* Start Entries *

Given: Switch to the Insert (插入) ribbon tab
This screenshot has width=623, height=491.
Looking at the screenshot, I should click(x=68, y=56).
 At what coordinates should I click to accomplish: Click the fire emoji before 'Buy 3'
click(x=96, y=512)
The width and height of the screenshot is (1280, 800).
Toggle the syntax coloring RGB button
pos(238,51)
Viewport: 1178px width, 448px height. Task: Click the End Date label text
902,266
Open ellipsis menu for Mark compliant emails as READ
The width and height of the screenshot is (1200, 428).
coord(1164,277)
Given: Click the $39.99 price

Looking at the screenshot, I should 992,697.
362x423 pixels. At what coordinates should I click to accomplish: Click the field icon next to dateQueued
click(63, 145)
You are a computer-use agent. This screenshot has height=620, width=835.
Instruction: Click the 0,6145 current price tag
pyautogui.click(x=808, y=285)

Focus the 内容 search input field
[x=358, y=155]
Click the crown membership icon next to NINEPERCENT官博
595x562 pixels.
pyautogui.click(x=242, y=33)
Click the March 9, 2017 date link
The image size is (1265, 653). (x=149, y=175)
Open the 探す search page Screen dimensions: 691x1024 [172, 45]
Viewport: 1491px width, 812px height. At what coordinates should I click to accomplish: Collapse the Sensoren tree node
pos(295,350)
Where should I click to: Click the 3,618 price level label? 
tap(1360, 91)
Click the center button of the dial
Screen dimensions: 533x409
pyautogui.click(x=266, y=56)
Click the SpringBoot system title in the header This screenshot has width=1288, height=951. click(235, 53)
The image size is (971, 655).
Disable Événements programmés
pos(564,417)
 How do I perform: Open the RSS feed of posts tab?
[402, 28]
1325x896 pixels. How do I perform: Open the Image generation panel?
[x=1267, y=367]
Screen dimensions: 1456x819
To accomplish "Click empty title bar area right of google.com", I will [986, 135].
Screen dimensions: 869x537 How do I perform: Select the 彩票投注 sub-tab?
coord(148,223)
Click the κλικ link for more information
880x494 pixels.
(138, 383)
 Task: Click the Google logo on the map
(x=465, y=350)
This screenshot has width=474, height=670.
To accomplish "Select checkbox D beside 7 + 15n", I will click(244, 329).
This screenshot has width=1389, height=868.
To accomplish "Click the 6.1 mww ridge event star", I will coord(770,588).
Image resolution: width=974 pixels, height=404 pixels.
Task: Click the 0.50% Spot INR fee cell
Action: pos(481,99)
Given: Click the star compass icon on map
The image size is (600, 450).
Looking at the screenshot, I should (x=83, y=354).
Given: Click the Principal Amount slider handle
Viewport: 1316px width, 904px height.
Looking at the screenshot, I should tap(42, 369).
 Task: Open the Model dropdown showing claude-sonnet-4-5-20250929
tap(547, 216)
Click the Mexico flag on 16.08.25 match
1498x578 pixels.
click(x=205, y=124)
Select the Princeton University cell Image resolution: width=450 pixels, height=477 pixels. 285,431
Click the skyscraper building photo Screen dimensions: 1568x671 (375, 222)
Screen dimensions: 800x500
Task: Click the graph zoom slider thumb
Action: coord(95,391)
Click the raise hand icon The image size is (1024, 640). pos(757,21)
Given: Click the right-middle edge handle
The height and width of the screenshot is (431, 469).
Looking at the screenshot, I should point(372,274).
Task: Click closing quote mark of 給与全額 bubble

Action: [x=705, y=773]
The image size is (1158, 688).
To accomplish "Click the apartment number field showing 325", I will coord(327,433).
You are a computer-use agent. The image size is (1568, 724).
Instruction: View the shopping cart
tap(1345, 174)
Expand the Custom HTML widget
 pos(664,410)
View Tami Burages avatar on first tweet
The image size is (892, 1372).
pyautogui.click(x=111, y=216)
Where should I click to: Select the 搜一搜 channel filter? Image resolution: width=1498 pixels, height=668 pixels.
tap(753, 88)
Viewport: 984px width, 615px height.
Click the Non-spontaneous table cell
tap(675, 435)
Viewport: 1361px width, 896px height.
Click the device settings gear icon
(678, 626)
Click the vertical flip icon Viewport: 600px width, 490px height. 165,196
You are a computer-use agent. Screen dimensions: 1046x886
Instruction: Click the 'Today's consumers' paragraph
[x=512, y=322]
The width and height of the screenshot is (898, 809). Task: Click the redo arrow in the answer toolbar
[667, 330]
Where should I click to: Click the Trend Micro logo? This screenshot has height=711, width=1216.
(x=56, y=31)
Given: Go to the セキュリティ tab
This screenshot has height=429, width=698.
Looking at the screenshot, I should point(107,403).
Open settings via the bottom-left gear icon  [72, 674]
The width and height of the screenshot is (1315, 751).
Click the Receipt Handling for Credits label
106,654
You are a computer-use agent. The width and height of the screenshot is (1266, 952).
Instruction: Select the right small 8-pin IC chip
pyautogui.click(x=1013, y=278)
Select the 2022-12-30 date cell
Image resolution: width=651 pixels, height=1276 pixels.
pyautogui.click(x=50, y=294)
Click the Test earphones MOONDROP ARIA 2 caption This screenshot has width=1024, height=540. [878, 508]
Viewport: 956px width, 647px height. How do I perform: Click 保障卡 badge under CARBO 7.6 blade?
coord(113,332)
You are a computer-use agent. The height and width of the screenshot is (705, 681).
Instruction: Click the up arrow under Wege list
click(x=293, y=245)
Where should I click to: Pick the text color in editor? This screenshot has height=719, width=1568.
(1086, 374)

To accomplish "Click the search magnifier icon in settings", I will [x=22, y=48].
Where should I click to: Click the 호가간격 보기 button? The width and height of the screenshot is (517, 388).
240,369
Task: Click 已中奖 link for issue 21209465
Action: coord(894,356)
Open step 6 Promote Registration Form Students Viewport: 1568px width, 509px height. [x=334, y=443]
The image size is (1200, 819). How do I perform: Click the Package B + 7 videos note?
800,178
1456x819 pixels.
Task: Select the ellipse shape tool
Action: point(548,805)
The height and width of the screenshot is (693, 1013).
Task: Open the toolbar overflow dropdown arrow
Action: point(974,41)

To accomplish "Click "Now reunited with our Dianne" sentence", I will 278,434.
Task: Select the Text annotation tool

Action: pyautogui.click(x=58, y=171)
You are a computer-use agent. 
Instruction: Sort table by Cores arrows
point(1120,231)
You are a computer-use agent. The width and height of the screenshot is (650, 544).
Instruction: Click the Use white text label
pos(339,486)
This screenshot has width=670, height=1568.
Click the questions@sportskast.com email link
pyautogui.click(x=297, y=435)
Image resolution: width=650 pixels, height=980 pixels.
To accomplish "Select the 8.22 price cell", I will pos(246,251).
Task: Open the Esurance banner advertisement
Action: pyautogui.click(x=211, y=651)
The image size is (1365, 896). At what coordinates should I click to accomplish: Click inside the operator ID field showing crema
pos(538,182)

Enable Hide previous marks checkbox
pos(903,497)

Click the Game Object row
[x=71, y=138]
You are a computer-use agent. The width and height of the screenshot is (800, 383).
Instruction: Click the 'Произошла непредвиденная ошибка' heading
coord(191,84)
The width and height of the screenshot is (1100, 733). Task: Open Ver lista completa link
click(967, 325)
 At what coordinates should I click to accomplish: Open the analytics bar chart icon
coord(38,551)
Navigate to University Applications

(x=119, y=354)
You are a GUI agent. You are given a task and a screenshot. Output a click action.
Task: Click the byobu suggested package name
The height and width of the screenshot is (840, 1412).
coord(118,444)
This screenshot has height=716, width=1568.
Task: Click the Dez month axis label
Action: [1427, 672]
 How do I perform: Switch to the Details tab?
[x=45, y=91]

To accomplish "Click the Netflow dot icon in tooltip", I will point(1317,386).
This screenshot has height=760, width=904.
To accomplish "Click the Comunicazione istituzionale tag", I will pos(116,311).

* End Entries *

▸ **Objective**
Pick out each line of the material above that contains the string "button", treating uppercase and lowercase letters as different.

▸ **Reply**
Toggle the syntax coloring RGB button
Click the center button of the dial
Where should I click to: Click the 호가간격 보기 button? The width and height of the screenshot is (517, 388).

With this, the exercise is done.